Growing up on the family farm near Platte Center, working in agriculture was always at the forefront for Martinson. However, she began thinking about a career in funeral directing during her freshman year at Lakeview High School when her uncle died, and a childhood friend died less than a month later. In addition to her uncle, Martinson had experienced the death of her grandparents. But her friend’s death really affected her.
“He was so young, and it was such a tragic accident that I just didn’t know what to think of it,” said Martinson. “We had grown up since we were babies together. I just wanted to be able to help families not have to feel so alone or for people coming to services to see a friendly smile or a friendly face.”
While CCC does not offer a mortuary science degree, Martinson used the success she had at CCC to prepare her for the program she eventually selected.
Martinson enrolled at the Columbus Campus in 2010 on a softball scholarship. Her father was in the first graduating class at CCC-Columbus, and her mother and sister had attended as well. Martinson took close to 20 credit hours each semester, including extra science and English courses that are necessary to become a licensed funeral director in Nebraska. Some of her instructors had taught her previously, like Peg Slusarski, who was her English teacher at Lakeview. Martinson was also a member of Spectrum and a student ambassador, which afforded her many opportunities to interact with potential students and their families, a skill she uses heavily as a funeral director.
“My success started at a small place (like CCC) where I was comfortable and I was able to grow, find my own way and be a member of so many activities,” said Martinson, who served an apprenticeship at Gass-Haney Funeral Home in Columbus during her sophomore year.
After receiving an associate of arts degree in 2012, Martinson received a full-ride scholarship to attend the mortuary science program at Kansas City Kansas Community College. Because of the extra courses she had taken at CCC, she was able to complete the program in two semesters. Martinson also worked at Chapel Hill-Butler Funeral Home in Kansas City, Kan.
Martinson returned to Nebraska and went to work for Pender-based Munderloh-Smith Funeral Home, where she finished a second apprenticeship. She said she wanted the small-town feel again.

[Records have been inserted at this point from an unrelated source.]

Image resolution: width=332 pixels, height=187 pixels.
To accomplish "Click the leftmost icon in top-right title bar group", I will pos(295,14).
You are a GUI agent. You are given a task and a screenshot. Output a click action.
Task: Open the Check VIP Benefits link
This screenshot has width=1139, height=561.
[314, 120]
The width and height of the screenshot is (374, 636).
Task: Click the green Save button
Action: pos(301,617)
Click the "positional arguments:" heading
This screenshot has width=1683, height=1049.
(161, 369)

“I wanted to be able to connect with families, and if they see me on the street, they know me, I can talk to them, I know their kids, I know their families,” Martinson said. “I didn’t want them to be another face that walks through the office and I never see them again.”
In 2019, Martinson moved to Norfolk with her husband, Chris, and joined Home for Funerals. The couple welcomed their first child in 2021.
One of the things Martinson is involved in outside of work is teaching discipleship groups for high school age kids at St. Mary’s Catholic Church. She gladly encourages the kids to seriously consider attending a community college.
“I tell my students at youth group that there is nothing wrong with starting at a community college,” said Martinson, who has since earned a bachelor’s degree. “I could never have gone to (a large university), but I was perfect for Central.”
Alumni Feature: Stacy Kelly
One of the first graduates of the occupational therapy assistant (OTA) program returned to the Grand Island Campus in 2020.
Stacy Kelly assists OTA instructor Dr. Libby Paro with her handwriting clinic. The clinic serves children from the community who need help with handwriting skills. Kelly supervises OTA students who work directly with the children and give them feedback on their instructional skills.
When Kelly enrolled in the OTA program in 2010, she was a non-traditional student, having worked in advertising and marketing previously and being the mother of three children. Kelly earned a bachelor’s degree from the University of Nebraska-Lincoln, but she decided to go in a completely different direction.
“When I saw that the OTA program came up, I thought that this was something that I would really like to do,” said Kelly. “It was a really fun experience. I think I was more focused than when I was 18 and going to school.”
After graduating from CCC, Kelly went to work at Grand Island Therapy and the inpatient rehabilitation unit at CHI Health St. Francis.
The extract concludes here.